Once a build request gets assigned to a builder it begins a "Build". Chromite/cbuildbot generally starts with clean up and an open sync to the state of the tree (tip of branch in the branch case). Chromite/cbuildbot will tell you what it is building in the sync stage, or provide references as links in the build steps. Each build will have a number, a bot, and will run until completion or fatal error. The waterfall view will present the exposed steps in reverse chronological order in the column it belongs in. There is a list of times (generally in Google Coordinated Time) in the leftmost column to record when observation are made, and the boxes change colors to represent the current state as they progress. When a bot is finished it may disconnect and locally clean itself up (e.g. by rebooting) before asking for its next slug of work.

Current Activity

In the row just above the titles for the grid there is a summary for each builder of what is currently going on, and what is upcoming (active builds, pending builds, delay to next time based decision). Beware that the ETA in this box is computed using a very simple predictive model that assume each build is roughly the same as the ones before. This goes very wrong when changing between builds that work, and builds which break a little ways in. Beware of these predictions in anything other than routine situations.

Last Build

The top row of the grid part is a summary of how the previous build finished. We often view this as the state of the builder. In a rapidly cycling build system it is a close representative of what the state of the tree is for the type of build represented. For a slow-cycling system, or build requests that don't follow a smooth tree ordering this is less true and relevant. For ChromeOS consider the type of builder before thinking about what the state (or color) of the builder means.

The Announcement

When present, we tend to use variations on a theme for the announcement box on top of the waterfall (and some other) pages. We use the announcement to abbreviate and present other interesting state information. The top bar and it's color represents the state of the tree, including the current message. Under that there are 2 panes.

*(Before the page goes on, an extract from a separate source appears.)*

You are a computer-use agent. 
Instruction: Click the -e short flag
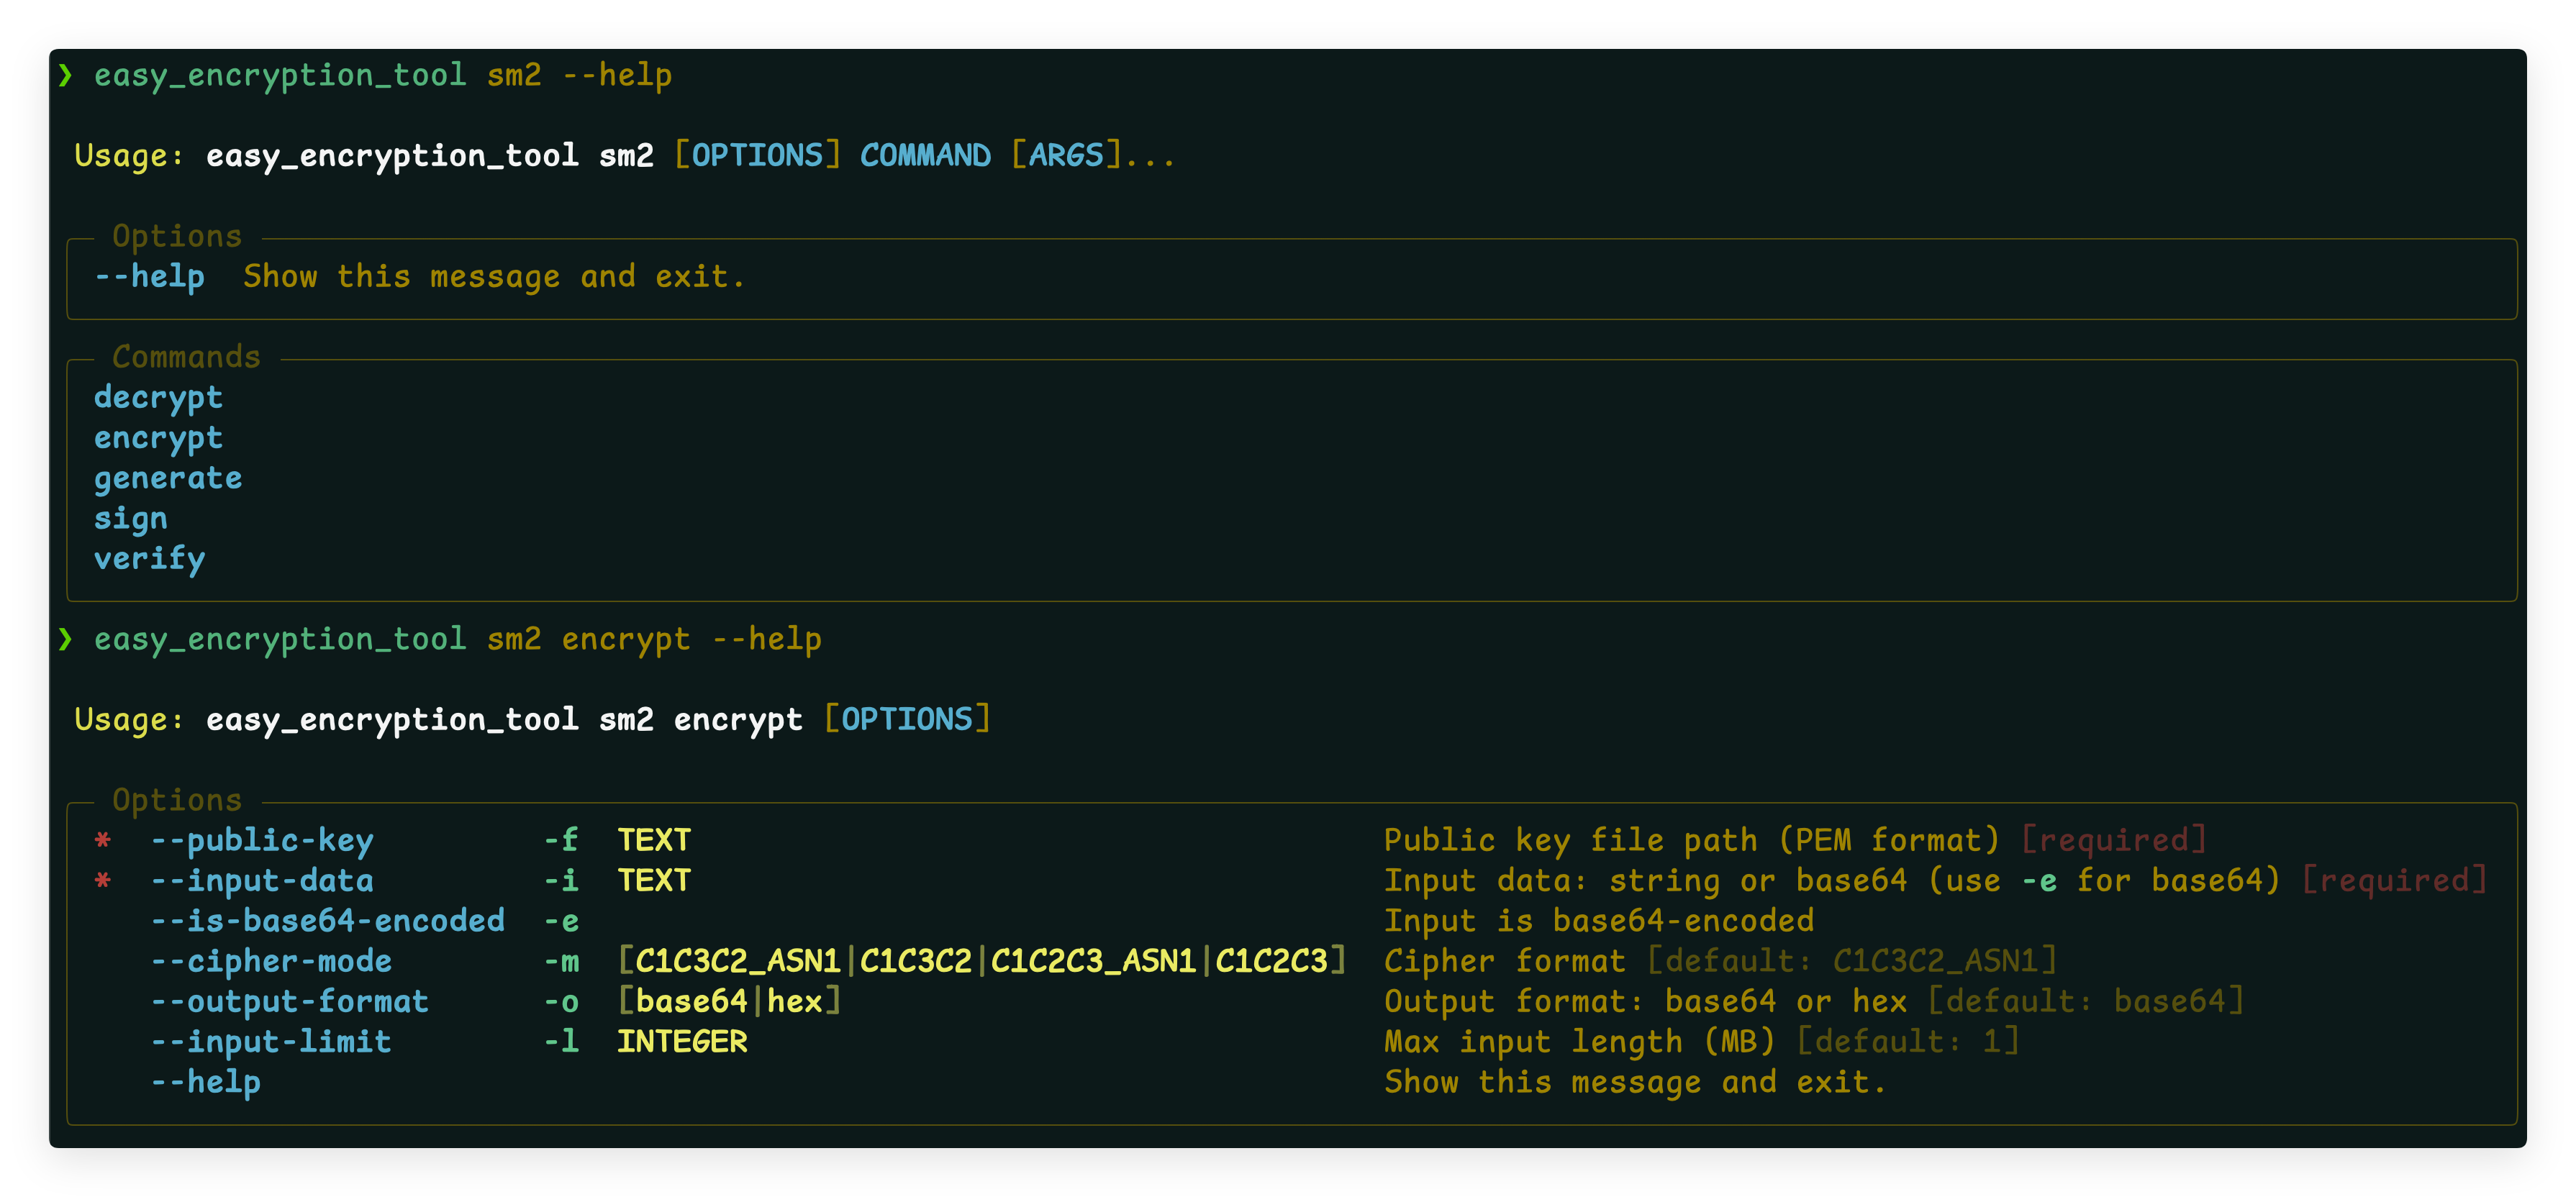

On the right there are usefully grouped lines of boxes that repeat the last build (see above) status. The label on the left of each row indicates what it is, and should link to a view of the waterfall with just those builders for more detail.
On the left there are useful links, lists of current rotations (roles taken by different people each day or two), and links to different views of the build data.

Different types of ChromeOS builders

Almost all of these come from the workings of chromite, but are very useful to have an idea about to understand the big picture:

Full - a build that cleans out the chroot, and builds from stable ebuilds at the tip of tree
Canary - an official build with a new saved version
Incremental - a build that updates the repos, and builds from stable ebuilds at the tip of tree
Try - a build that updates the repos, applies a patch, updates ebuilds and tries to build
ChromeOS ASAN informationASAN - see
SDK - try new toolsets and update the prepackaged information for the chromeos SDK
Toolchain - try newer compilers
(chrome) - try building and testing chromeos with tip of tree chrome version
branch - pull a branch of the source code and try building there (factory, firmware, releases)
LKGM - distribute a successful and stable manifest to other interested parties

When the columns aren't right

Currently the set of columns and the allocations of bots to back them is managed by the Chrome Infrastructure team, please file an Infrastructure bug OS-Chrome to start the process of correcting it. Please describe the type of build, and the cbuildbot configuration it should be running.